= National Center for Nynorsk in Education =

The National Center for Nynorsk in Education (Nasjonalt senter for nynorsk i opplæringa or simply Nynorsksenteret 'Nynorsk Center') is a Norwegian organization dedicated to promoting the use of Nynorsk in education.

The center was opened by Ministry of Education and Research Kristin Clemet on March 30, 2005. It is located at Volda University College. The center is administratively linked to the college and academically to the Norwegian Directorate for Education and Training. The center carries out systematic research and development work to promote the learning of Nynorsk, primarily with regard to the course content.
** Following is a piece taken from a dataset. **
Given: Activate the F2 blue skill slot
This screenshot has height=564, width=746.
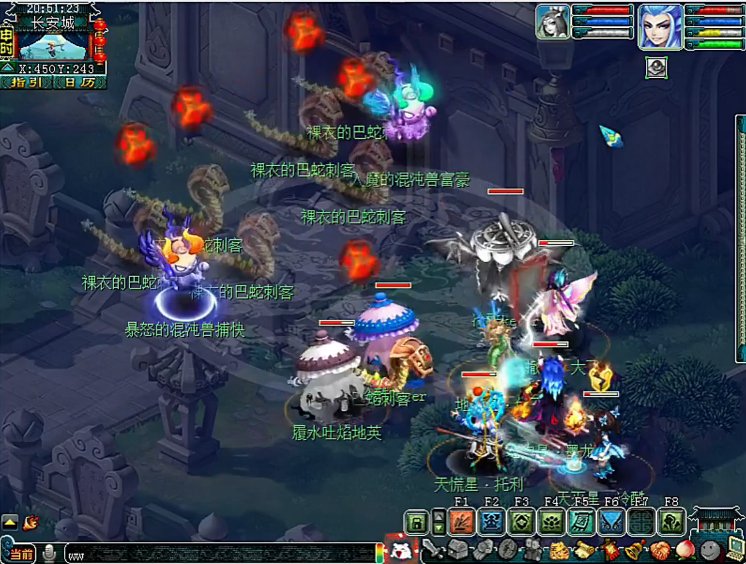Looking at the screenshot, I should coord(491,521).
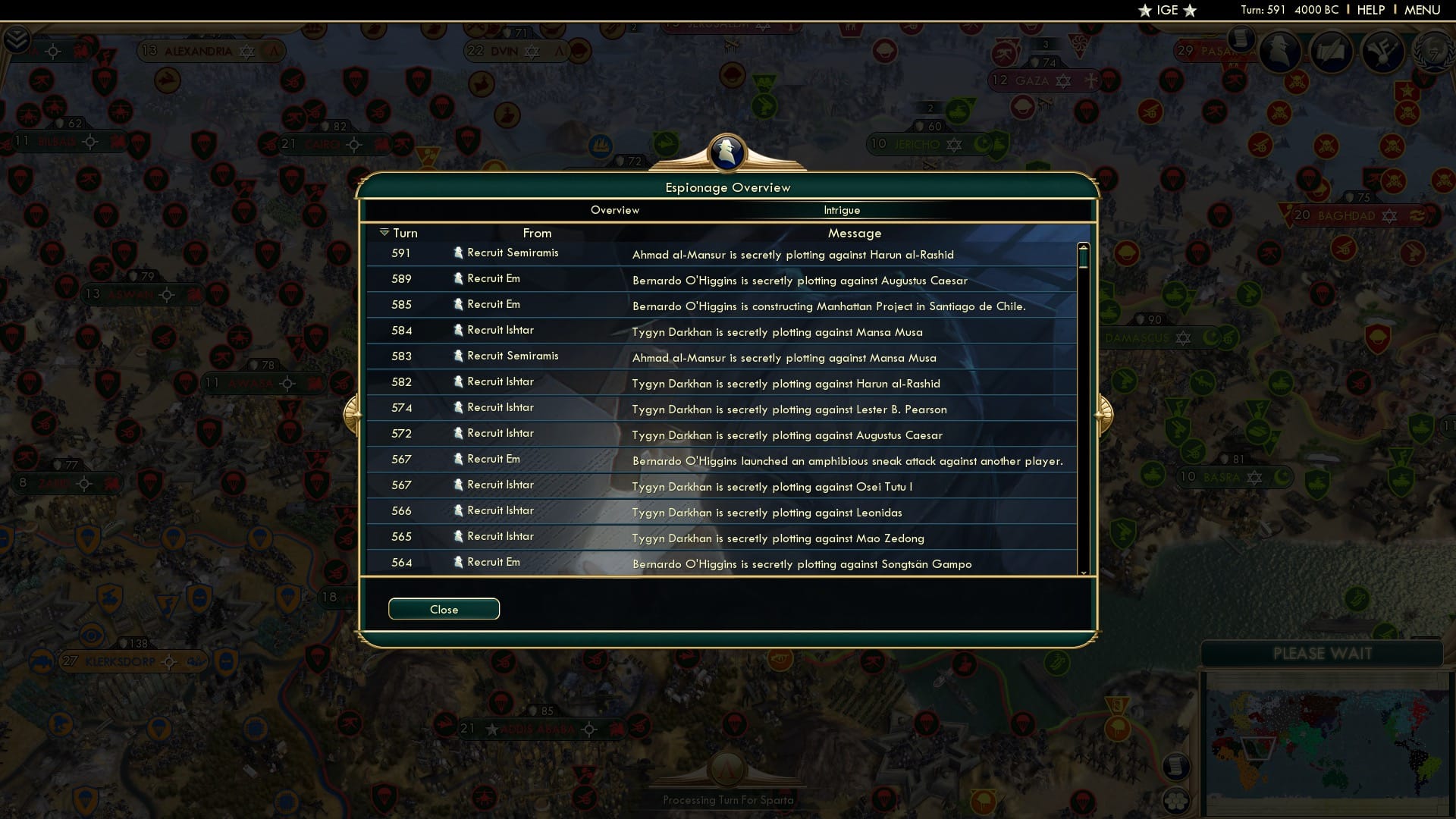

According to a press release from the Ministry of Education and Research, the center "leads and coordinates efforts to develop content, methods, and assessment in Nynorsk parts of Norwegian language courses, offers heads of schools and schools support and guidance in work on motivation for and learning Nynorsk, establishes systematic research and development work to promote learning Nynorsk, and contributes to skill development." Every year, the center is able to specify a number of specific tasks in a letter of commission from the Directorate of Education. The letter of commission applies to all national resource centers, and the Nynorsk Center especially works in partnership with the National Center for Reading Education and Reading Research (Nasjonalt senter for leseopplæring og leseforsking) and the Norwegian Center for Writing Education and Research (Nasjonalt senter for skriveopplæring og skriveforsking).